**What you will do:** The answer must be every line of the records in which the string "dimensions" appears.

Collected data entries:
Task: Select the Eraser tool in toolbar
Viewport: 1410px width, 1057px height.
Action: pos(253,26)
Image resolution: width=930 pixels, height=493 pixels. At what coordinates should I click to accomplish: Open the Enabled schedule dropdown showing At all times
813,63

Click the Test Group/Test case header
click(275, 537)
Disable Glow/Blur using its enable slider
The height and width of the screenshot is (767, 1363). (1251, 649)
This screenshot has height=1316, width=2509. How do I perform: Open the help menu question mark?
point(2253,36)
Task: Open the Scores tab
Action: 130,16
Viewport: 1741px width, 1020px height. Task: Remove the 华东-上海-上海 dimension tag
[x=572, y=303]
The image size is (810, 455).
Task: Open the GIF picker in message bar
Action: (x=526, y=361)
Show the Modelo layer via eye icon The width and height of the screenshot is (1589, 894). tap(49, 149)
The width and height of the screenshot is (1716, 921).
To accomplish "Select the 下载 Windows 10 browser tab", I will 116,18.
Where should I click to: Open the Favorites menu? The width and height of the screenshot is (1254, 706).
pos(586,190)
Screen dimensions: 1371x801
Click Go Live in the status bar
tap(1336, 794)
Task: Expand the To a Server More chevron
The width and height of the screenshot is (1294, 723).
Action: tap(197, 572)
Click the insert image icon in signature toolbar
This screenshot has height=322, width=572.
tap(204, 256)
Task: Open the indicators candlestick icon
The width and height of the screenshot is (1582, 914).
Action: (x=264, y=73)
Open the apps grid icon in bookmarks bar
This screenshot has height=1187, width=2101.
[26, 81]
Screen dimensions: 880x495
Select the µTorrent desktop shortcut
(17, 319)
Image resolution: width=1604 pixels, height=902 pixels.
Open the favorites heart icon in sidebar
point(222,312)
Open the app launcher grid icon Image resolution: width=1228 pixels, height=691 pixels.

**Task answer:**
Screen dimensions: 1371x801
Screen dimensions: 880x495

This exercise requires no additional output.